- _DATA EXTRACT_:
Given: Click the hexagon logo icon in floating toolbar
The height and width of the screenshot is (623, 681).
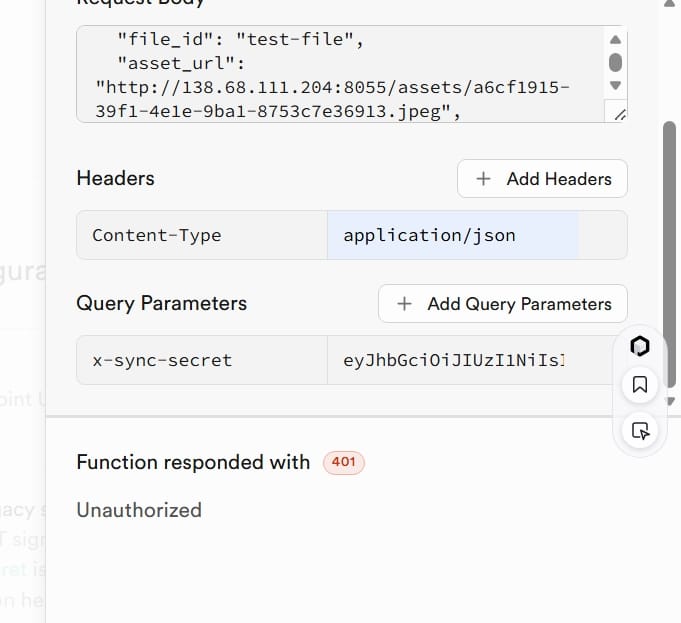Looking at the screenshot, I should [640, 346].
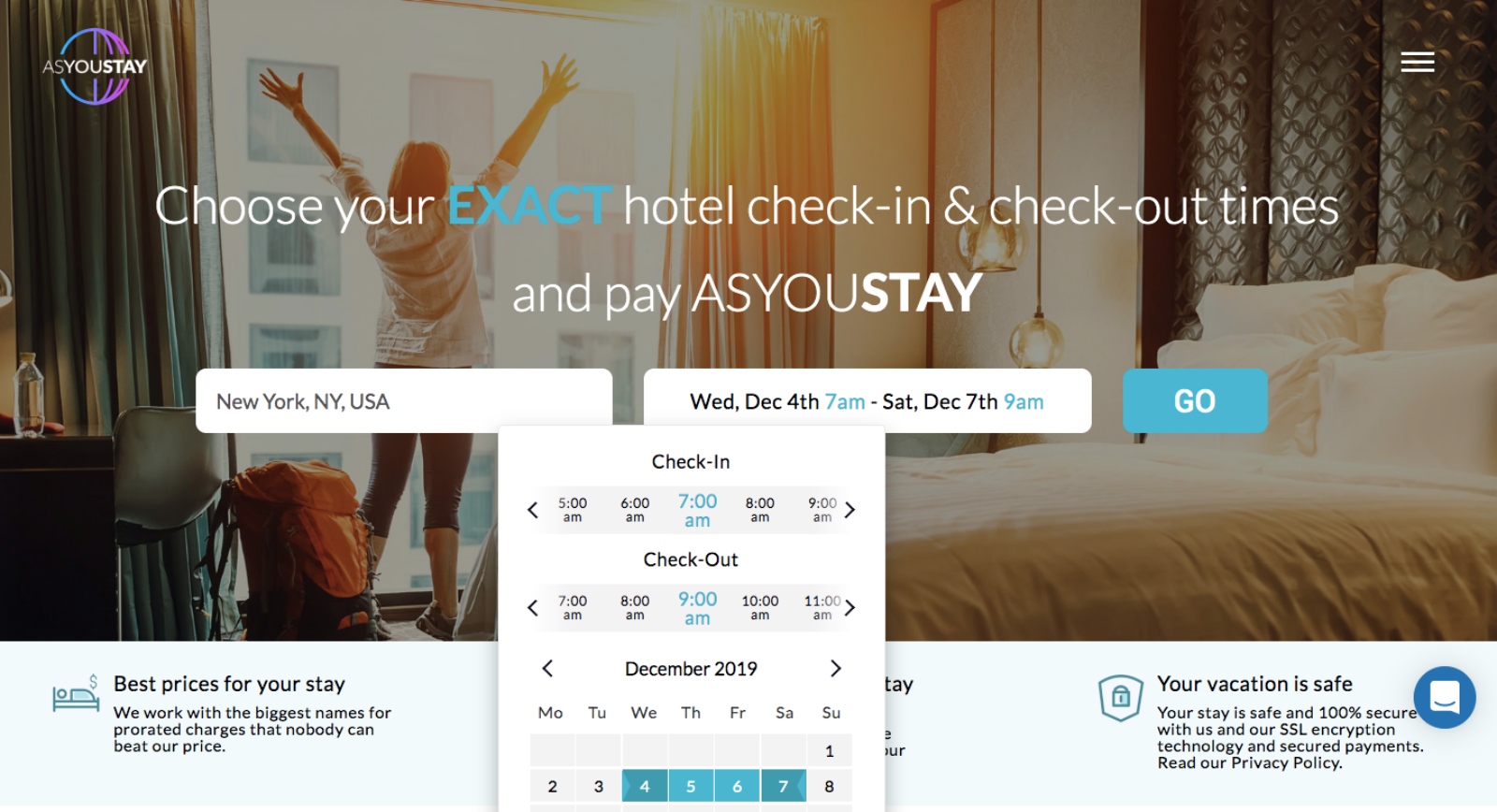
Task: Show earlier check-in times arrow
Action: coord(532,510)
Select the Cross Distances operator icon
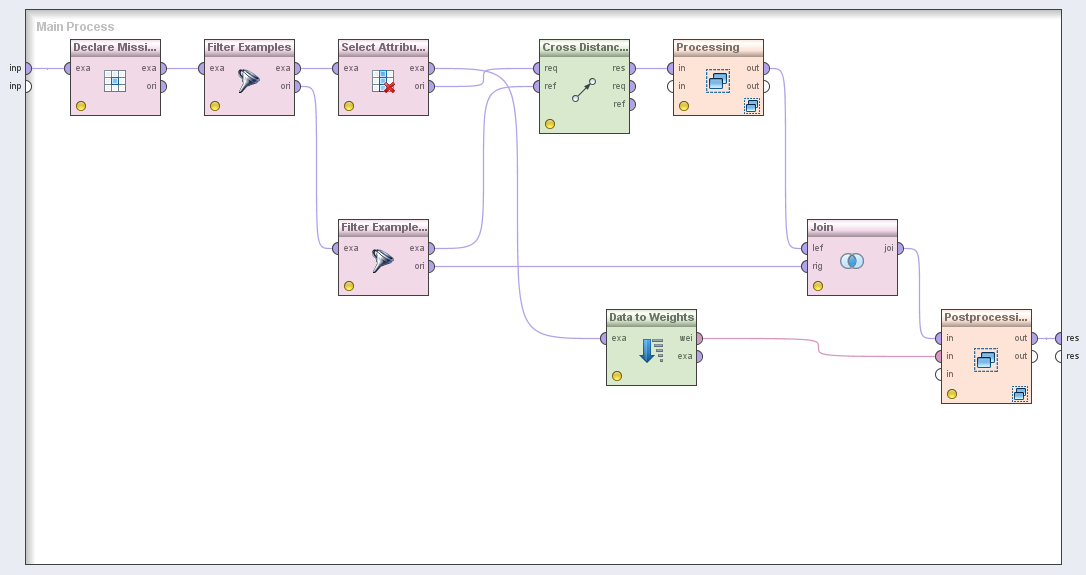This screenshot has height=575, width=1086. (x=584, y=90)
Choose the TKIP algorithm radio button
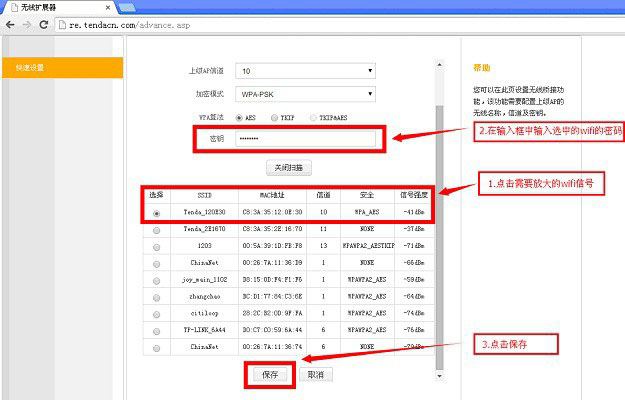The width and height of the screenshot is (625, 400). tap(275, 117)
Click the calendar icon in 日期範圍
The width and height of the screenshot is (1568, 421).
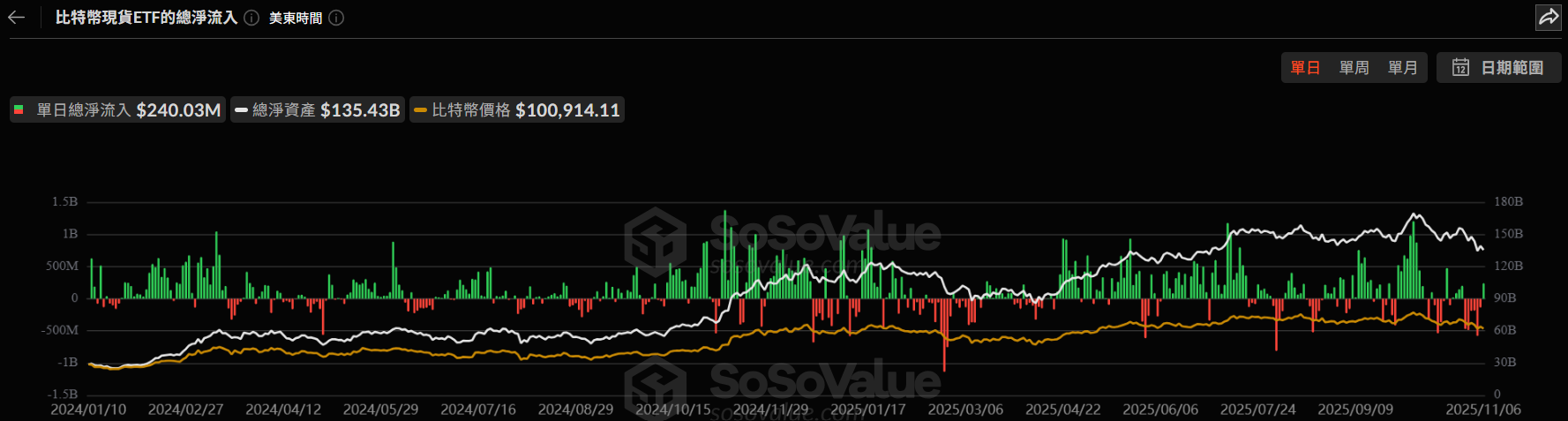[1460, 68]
...
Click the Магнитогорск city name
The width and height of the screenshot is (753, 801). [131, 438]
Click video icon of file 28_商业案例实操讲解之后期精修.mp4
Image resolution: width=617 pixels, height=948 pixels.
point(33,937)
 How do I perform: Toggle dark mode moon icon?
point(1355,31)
...
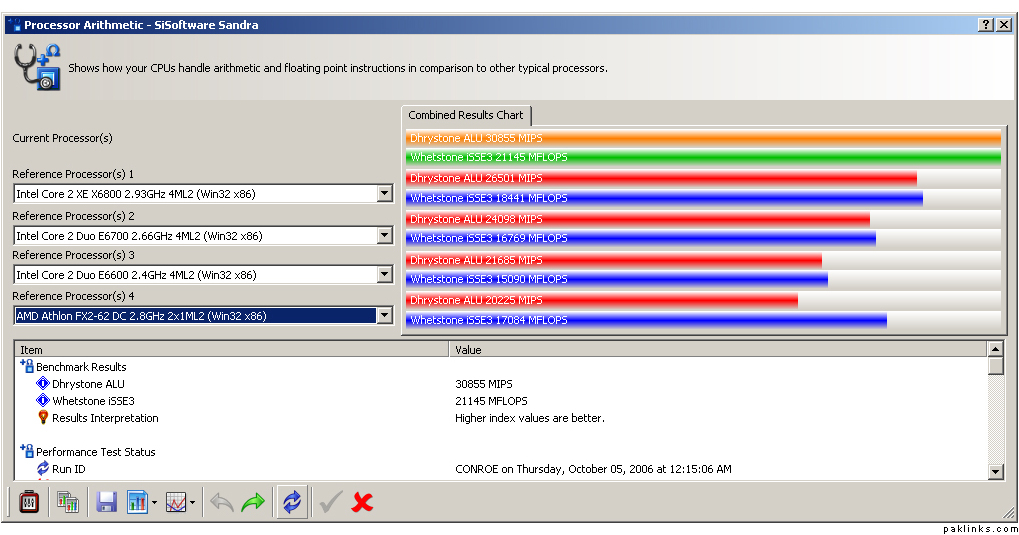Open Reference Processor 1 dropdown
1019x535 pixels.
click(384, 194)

- _WORK TO COMPLETE_: In the records above, find the line with "Given: Click the" and the line with "Click the calendar icon in 日期範圍"; please transcribe exactly those two lines and all lines between them, omitting any picture.

- _SOLVED EXERCISE_:
Given: Click the hexagon logo icon in floating toolbar
The height and width of the screenshot is (623, 681).
Looking at the screenshot, I should [640, 346].
Task: Show earlier check-in times arrow
Action: coord(532,510)
Select the Cross Distances operator icon
This screenshot has height=575, width=1086. (x=584, y=90)
Choose the TKIP algorithm radio button
The width and height of the screenshot is (625, 400). tap(275, 117)
Click the calendar icon in 日期範圍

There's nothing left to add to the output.